WHAT YOU HAVE TO DO:
Copy the lines of the listing starting at the one containing "Where should I" and ending at the one containing "Looking at the", swapping "Plugins" for "Extensions" and keeping everything else the same. Leave the pictures out.

SUPPLIED ENTRIES:
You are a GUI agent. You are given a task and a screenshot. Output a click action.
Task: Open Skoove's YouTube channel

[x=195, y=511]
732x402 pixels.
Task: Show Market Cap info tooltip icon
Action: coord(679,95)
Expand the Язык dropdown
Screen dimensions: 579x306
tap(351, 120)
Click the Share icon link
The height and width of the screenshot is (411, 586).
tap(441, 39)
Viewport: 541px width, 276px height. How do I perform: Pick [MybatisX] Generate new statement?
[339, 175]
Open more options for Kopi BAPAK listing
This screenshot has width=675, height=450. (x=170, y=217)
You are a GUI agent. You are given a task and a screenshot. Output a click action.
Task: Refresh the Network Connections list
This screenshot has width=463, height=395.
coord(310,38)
...
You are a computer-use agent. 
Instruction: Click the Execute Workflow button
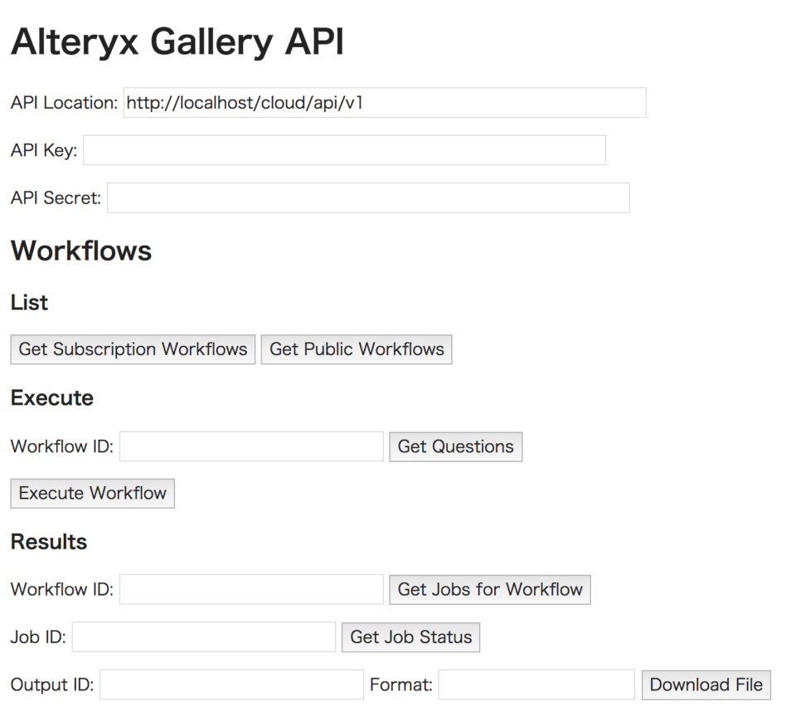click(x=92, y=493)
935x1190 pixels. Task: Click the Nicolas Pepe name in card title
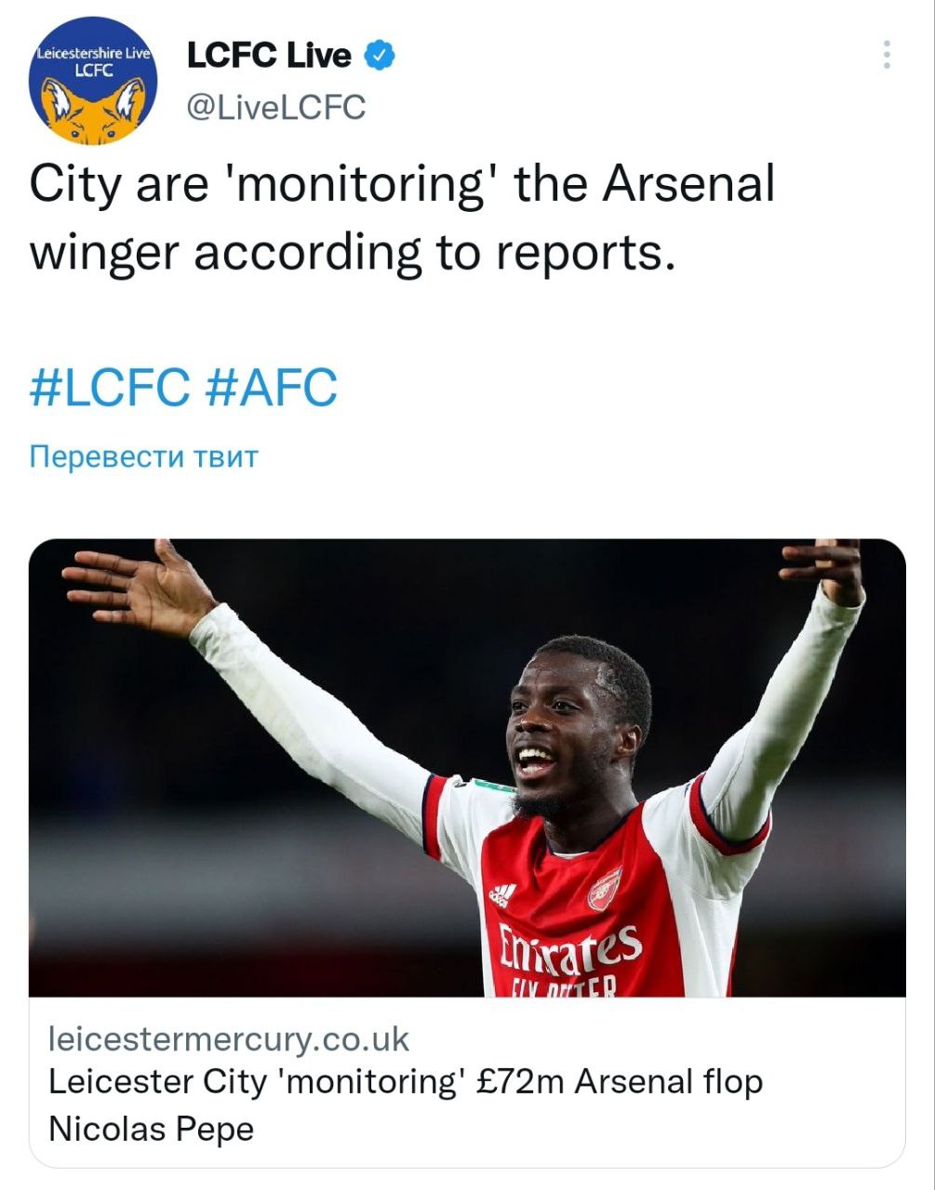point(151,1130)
==
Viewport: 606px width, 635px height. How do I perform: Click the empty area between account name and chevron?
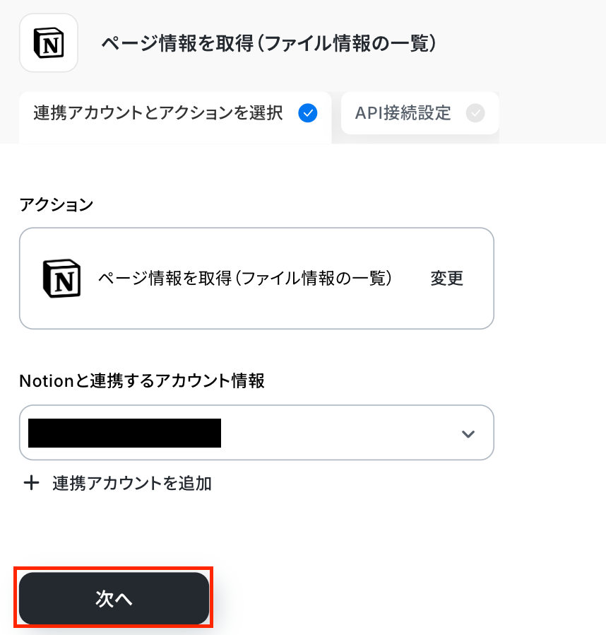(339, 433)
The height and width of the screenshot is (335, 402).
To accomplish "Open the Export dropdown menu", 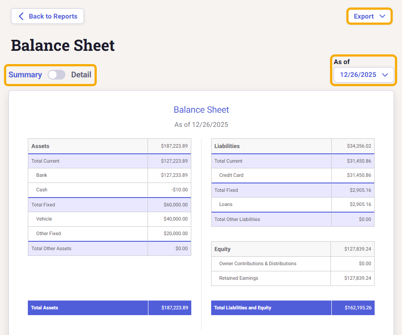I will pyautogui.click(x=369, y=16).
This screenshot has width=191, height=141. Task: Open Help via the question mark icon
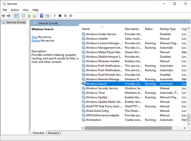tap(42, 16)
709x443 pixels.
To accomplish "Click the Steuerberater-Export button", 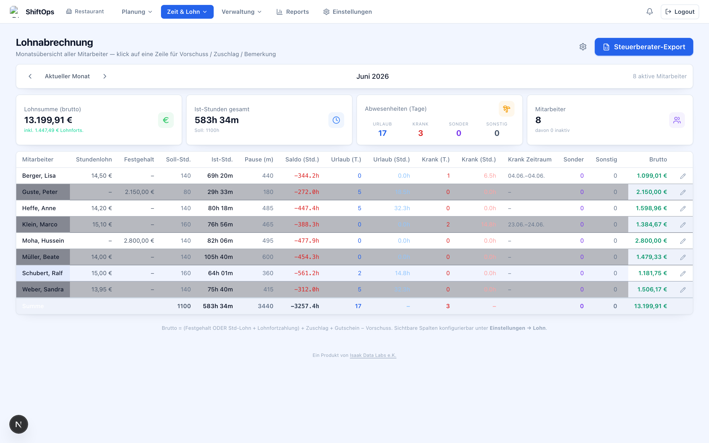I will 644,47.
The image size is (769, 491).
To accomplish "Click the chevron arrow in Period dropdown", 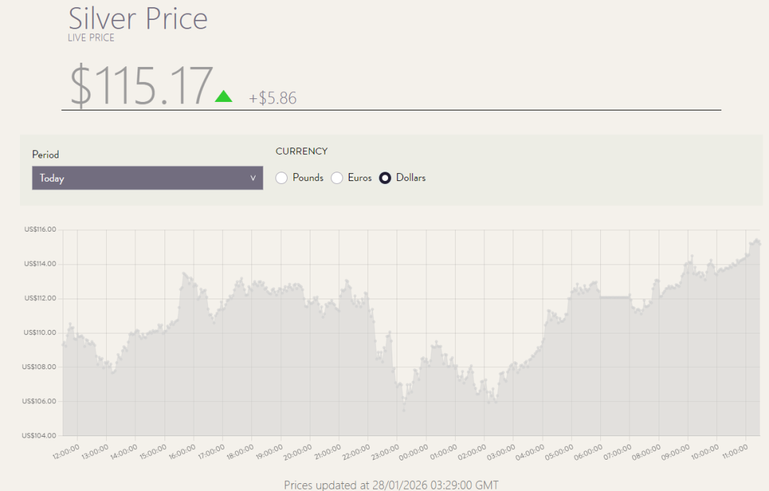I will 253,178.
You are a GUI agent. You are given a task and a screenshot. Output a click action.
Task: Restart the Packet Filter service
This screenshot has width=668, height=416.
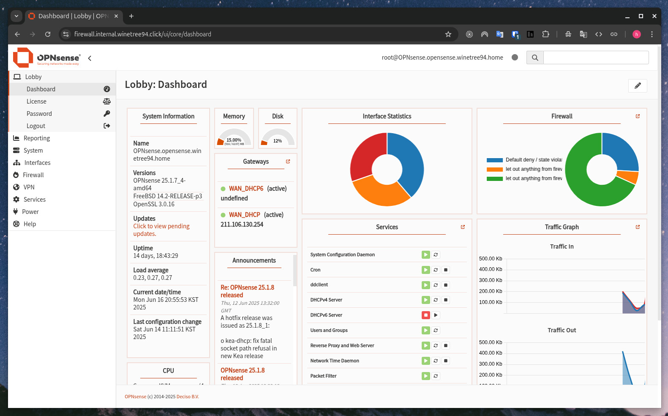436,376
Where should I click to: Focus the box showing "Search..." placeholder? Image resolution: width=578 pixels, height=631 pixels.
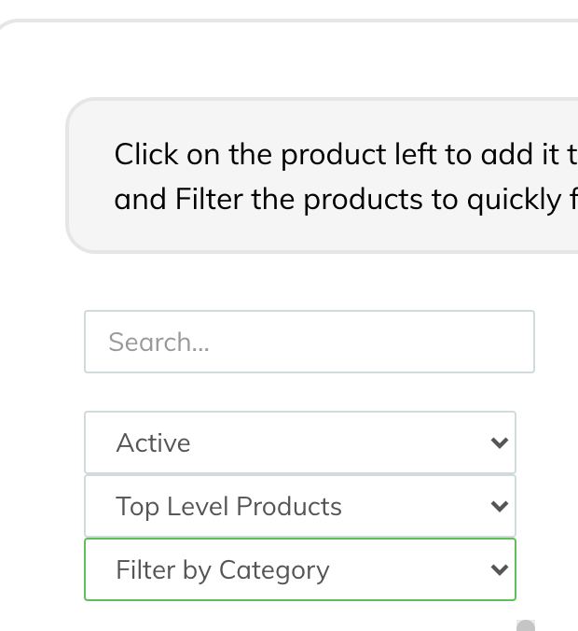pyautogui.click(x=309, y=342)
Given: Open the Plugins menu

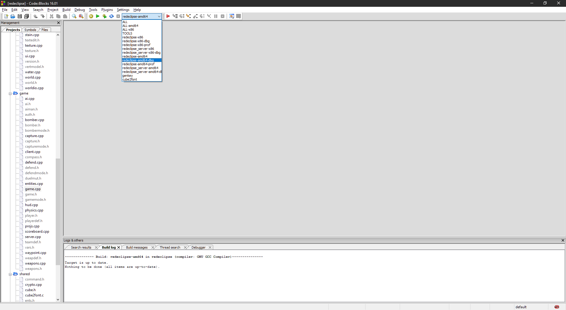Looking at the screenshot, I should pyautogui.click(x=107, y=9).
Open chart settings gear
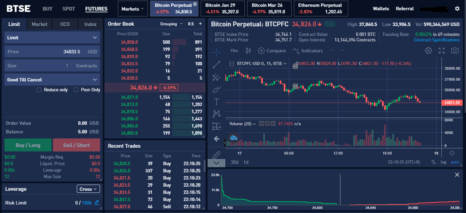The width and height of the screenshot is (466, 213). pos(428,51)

TASK RESULT:
Where should I click to: Focus the box showing "Search..." placeholder? Image resolution: width=578 pixels, height=631 pixels.
pyautogui.click(x=309, y=342)
Given: Open the Extensions menu

Looking at the screenshot, I should pyautogui.click(x=107, y=9).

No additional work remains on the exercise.